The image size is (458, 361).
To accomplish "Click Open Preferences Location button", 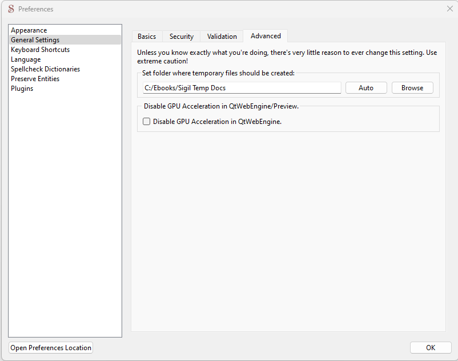I will 51,348.
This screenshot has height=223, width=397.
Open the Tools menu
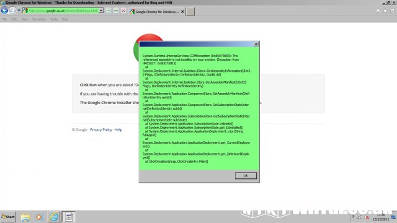54,19
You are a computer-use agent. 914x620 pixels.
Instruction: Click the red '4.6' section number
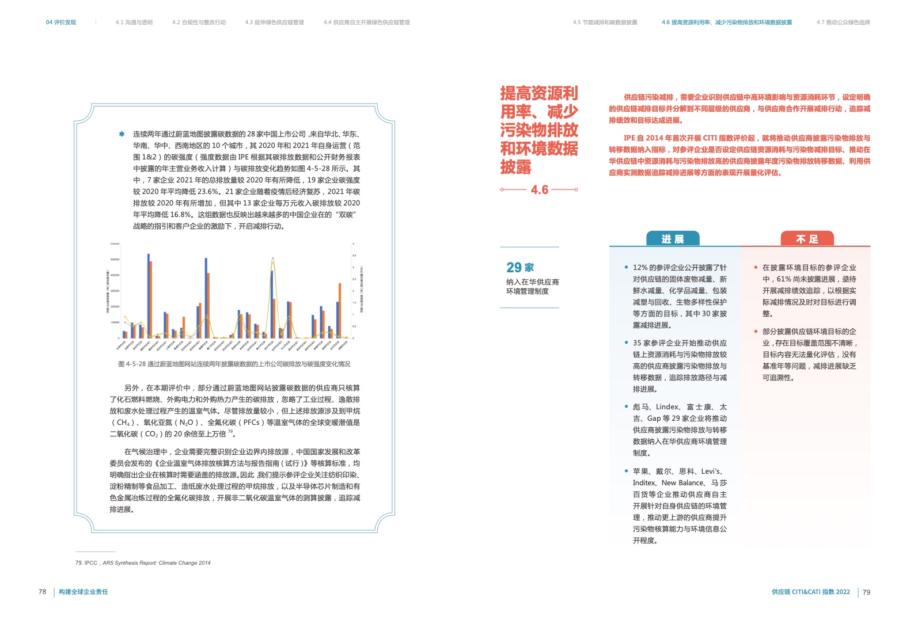[539, 189]
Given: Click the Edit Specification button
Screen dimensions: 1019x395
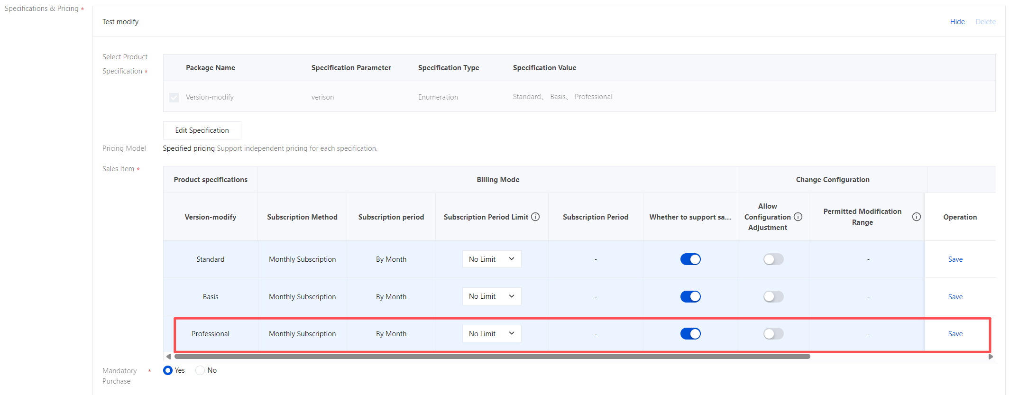Looking at the screenshot, I should click(x=202, y=130).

Set problem -> Duplicate the lines from the one containing "Given: Click the Edit Specification button" through the end of the lines above, inclusive, leaving the pictures out.

Written solution ->
Given: Click the Edit Specification button
Screen dimensions: 1019x395
Looking at the screenshot, I should click(x=202, y=130).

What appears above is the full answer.